Fotonic: Would you ever consider doing a regular job with regular hours, in fact what most people do?

DHJ: Yes of course I'd consider that, but I am not well suited to it. I get bored too easily. I go to work the first day and realise that days two, three and days four hundred and five hundred are probably going to be pretty much the same and I panic. But if an expedition to Greenland needed a hard working photographer right now, I'd leave tonight. Freelance life lacks financial stability, but we are compensated in other ways. Creative freedom has a value if you can put up with its hardships.

Fotonic: What are the main disadvantages of freelance work compared to salaried work?

DHJ: As a staffer on a magazine or in a company, you have a level of predictability that freelances do not have unless they're on long-term contracts. I don't mean predictable in a negative way, but in the positive sense of knowing what your income will be, knowing you have health insurance, that you will be able to pay your bills. As a freelance, you miss out on that office camaraderie thing too; you lack the support and feedback you can get from good office colleagues. Freelance work and opportunities can fluctuate greatly between satisfying, well-paid work and periods of selling very little. It's rather like being an actor. For every part you get in a soap opera, there might be months of unemployment. You have to be a survivor and unafraid of the future.

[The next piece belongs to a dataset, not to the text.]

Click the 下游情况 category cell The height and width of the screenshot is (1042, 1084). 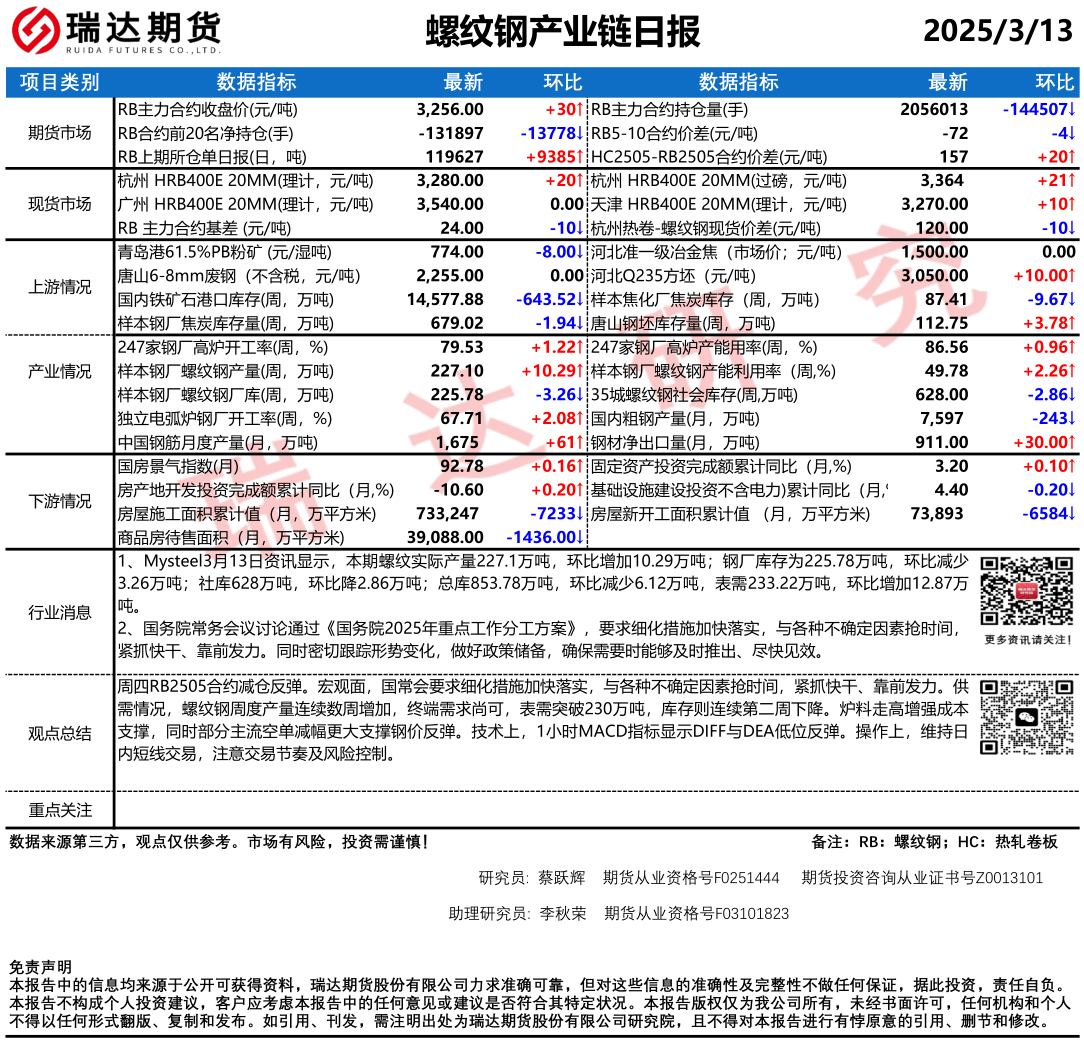point(59,501)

Fotonic: You are not only a photographer but a writer too.

DHJ: Yes, I have a written a book or two and quite a few hundred magazine articles. I publish books as well.

Fotonic: Which do you prefer, writing or photography?

DHJ: I don't spend time comparing the two activities, but I like photography because it is immediate. You press the shutter and your creative work is done (assuming you don't work in the darkroom). When you write, you often have to do it at a computer screen alone, and that can be a drag.

Fotonic: Do you have any writing projects on the boil?

DHJ: I have a dream to run a small publishing house that puts out two or three good books every year. I have made a start by publishing my wife's book, "Words of Fire, Spirit of Grace" which has done very well, covering all its costs within two months of publication.

Fotonic: What will that work be called?

DHJ: I have two titles in mind, 'Dislocations' or 'Beneath a Canopy of Leaves'. Perhaps the former is a book of text and the latter a photo book.

Fotonic: What would you like to do that you haven't done already?

DHJ: Oh, I don't know. I'd like to keep falling in love with my wife because I like falling in love. I'd like to get a phd in astrophysics or philosophy, I'd like to publish good poetry books, I'd like to climb the Eiger in winter, I'd like a check for $100,000 to arrive out of the blue, I'd like to be commissioned to write a book about Mali, those sorts of things, standard dreams, nothing out of the ordinary.